#### Text to read

━━━━━━━━

USI is a holding company and, as a result, its primary sources of funds are cash generated from operating activities of its direct operating subsidiary, USSC, and from borrowings by USSC. The 2013 Credit Agreement (as defined below), the 2013 Note Purchase Agreement (as defined below), the 2007 Credit Agreement (as defined below), the 2007 Note Purchase Agreement (as defined below) and the Receivables Securitization Program (as defined below) contain restrictions on the use of cash transferred from USSC to USI.

Debt consisted of the following amounts (in millions):

 

     As of
December 31,
2013
     As of
December 31,
2012
 

2013 Credit Agreement

   $ 206.8       $ 238.1   

2007 Master Note Purchase Agreement (Private Placement)

     135.0         135.0   

Receivables Securitization Program

     190.7         150.0   

Mortgage & Capital Lease

     1.2         1.3   
  

 

 

    

 

 

 

Total

   $ 533.7       $ 524.4   
  

 

 

    

 

 

 

As part of the acquisition of OKI in 2012 the Company acquired a capital lease related to a computer server which terminates in 2015, as well as a mortgage on the headquarters of the Canadian subsidiary which matures in 2015 as it was renewed in January 2014. As of December 31, 2013, 100% of the Company’s outstanding debt, excluding capital leases, is priced at variable interest rates based primarily on the applicable bank prime rate or London InterBank Offered Rate (“LIBOR”). As of December 31, 2013 the overall weighted average effective borrowing rate of the Company’s debt was 1.3%. At December 31, 2013 all of the Company’s debt was unhedged and a 50 basis point movement in interest rates would result in a $2.7 million change in annualized interest expense, on a pre-tax basis, and upon cash flows from operations.

━━━━━━━━

#### Material
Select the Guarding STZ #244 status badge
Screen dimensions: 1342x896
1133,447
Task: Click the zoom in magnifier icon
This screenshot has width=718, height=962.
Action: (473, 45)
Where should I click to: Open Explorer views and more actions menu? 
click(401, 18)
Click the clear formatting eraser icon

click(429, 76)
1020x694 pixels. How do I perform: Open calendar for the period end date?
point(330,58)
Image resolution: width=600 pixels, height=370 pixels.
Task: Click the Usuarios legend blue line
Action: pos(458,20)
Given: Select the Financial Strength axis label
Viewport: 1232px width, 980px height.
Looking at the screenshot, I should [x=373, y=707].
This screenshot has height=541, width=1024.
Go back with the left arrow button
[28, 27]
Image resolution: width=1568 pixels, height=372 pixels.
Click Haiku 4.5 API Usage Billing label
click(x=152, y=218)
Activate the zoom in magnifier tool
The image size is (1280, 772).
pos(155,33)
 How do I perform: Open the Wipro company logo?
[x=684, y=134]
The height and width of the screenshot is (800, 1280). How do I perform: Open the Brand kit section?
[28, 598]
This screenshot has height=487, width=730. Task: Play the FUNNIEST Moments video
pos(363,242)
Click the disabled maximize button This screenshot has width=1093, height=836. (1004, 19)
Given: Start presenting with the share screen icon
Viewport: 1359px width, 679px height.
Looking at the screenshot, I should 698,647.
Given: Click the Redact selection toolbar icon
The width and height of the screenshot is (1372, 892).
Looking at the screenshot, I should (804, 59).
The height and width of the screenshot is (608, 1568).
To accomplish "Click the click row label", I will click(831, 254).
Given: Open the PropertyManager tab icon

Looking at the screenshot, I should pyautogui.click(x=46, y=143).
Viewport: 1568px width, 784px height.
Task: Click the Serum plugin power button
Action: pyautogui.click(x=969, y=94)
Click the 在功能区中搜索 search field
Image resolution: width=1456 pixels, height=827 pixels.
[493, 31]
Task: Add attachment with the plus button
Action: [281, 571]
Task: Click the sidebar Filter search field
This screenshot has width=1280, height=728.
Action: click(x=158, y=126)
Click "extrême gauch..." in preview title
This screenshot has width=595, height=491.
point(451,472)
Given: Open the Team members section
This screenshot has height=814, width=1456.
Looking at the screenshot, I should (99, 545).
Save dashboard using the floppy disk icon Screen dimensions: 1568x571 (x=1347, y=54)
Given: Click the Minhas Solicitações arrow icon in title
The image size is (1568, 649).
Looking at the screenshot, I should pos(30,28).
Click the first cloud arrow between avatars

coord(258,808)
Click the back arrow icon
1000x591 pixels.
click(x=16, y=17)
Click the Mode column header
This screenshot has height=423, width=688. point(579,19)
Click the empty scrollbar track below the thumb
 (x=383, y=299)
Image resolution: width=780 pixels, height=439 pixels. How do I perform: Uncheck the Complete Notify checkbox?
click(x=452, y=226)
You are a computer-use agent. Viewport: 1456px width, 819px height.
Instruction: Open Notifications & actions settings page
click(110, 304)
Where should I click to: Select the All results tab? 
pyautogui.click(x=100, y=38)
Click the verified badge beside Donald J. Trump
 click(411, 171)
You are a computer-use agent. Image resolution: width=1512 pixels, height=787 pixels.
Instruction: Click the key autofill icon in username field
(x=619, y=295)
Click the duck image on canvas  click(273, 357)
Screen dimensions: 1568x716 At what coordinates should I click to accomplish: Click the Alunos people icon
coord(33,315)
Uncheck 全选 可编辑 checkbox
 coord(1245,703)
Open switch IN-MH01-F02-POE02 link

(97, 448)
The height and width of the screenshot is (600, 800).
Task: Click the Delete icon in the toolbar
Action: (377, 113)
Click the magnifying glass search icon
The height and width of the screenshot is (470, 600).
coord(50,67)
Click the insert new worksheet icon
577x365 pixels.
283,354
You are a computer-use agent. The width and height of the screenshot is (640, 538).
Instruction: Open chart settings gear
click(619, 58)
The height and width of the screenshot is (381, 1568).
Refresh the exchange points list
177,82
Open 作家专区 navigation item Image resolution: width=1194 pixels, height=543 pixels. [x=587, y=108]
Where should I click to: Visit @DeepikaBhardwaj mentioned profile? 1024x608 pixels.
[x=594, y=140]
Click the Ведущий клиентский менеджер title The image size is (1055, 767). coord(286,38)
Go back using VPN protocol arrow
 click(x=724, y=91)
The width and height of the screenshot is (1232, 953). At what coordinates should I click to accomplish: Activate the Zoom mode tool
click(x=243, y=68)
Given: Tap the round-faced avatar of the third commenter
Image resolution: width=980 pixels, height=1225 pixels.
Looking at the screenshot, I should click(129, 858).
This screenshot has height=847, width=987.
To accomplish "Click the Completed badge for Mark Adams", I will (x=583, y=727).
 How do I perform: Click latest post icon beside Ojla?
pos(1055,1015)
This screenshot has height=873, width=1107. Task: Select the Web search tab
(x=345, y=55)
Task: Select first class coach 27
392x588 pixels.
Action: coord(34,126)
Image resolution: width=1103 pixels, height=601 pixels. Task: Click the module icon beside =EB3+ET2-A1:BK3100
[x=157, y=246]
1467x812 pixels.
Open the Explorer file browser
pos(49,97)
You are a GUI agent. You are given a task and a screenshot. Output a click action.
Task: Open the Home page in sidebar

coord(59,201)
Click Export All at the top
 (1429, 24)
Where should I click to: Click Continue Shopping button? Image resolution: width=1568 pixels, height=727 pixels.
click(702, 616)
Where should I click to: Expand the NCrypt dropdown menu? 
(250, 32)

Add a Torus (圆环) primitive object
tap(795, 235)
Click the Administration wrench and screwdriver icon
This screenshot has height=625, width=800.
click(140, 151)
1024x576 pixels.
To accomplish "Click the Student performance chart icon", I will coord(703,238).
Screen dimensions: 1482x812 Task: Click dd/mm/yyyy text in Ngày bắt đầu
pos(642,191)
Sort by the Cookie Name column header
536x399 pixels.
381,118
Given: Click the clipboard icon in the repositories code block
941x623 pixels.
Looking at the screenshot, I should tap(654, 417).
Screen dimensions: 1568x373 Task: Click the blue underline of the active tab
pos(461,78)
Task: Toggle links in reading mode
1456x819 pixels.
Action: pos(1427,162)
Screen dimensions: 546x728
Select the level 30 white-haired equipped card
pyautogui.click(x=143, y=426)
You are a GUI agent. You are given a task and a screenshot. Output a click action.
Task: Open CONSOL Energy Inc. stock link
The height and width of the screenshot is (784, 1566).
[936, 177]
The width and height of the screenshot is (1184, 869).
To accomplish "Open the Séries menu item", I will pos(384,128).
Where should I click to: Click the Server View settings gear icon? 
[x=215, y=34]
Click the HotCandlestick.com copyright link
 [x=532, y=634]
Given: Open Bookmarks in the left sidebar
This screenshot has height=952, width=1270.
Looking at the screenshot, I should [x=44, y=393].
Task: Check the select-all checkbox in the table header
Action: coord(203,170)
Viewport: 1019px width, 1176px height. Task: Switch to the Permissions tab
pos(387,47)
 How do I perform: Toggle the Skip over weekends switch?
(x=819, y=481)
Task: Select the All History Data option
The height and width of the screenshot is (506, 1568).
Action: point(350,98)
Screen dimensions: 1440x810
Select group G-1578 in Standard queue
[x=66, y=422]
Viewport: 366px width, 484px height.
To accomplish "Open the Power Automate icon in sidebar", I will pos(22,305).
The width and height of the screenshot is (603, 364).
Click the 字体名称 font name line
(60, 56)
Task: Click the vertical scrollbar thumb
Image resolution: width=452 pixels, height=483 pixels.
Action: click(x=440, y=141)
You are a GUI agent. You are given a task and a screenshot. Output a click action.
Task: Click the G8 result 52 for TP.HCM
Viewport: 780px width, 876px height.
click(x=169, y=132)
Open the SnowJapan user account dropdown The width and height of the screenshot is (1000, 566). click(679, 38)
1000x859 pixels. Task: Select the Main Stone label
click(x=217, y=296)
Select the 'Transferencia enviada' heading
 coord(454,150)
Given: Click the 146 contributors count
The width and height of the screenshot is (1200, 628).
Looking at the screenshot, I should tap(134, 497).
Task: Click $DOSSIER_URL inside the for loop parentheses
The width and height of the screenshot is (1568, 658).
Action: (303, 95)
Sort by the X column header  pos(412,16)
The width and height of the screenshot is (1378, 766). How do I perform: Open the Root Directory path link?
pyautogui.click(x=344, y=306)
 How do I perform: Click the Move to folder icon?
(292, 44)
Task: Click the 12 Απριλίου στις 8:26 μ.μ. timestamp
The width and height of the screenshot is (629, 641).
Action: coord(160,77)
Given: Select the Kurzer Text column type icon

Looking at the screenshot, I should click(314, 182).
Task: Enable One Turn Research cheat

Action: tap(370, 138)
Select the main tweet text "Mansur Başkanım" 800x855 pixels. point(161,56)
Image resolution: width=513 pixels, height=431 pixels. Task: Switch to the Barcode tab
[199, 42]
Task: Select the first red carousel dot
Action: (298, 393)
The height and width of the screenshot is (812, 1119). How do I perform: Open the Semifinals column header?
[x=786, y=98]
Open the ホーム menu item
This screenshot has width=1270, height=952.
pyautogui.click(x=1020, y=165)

━━━━━━━━

#### Problem set
1. According to the debt passage, what was the overall weighted average effective borrowing rate of the Company's debt as of December 31, 2013?
2. Reproduce the part of the debt passage that begins with the words containing "USI is a holding" and ends with "USSC to USI.", swapping "holding company" for "parent company".
The listing plays no part in this work.

#### Outputs
1. It was 1.3%.

2.
USI is a parent company and, as a result, its primary sources of funds are cash generated from operating activities of its direct operating subsidiary, USSC, and from borrowings by USSC. The 2013 Credit Agreement (as defined below), the 2013 Note Purchase Agreement (as defined below), the 2007 Credit Agreement (as defined below), the 2007 Note Purchase Agreement (as defined below) and the Receivables Securitization Program (as defined below) contain restrictions on the use of cash transferred from USSC to USI.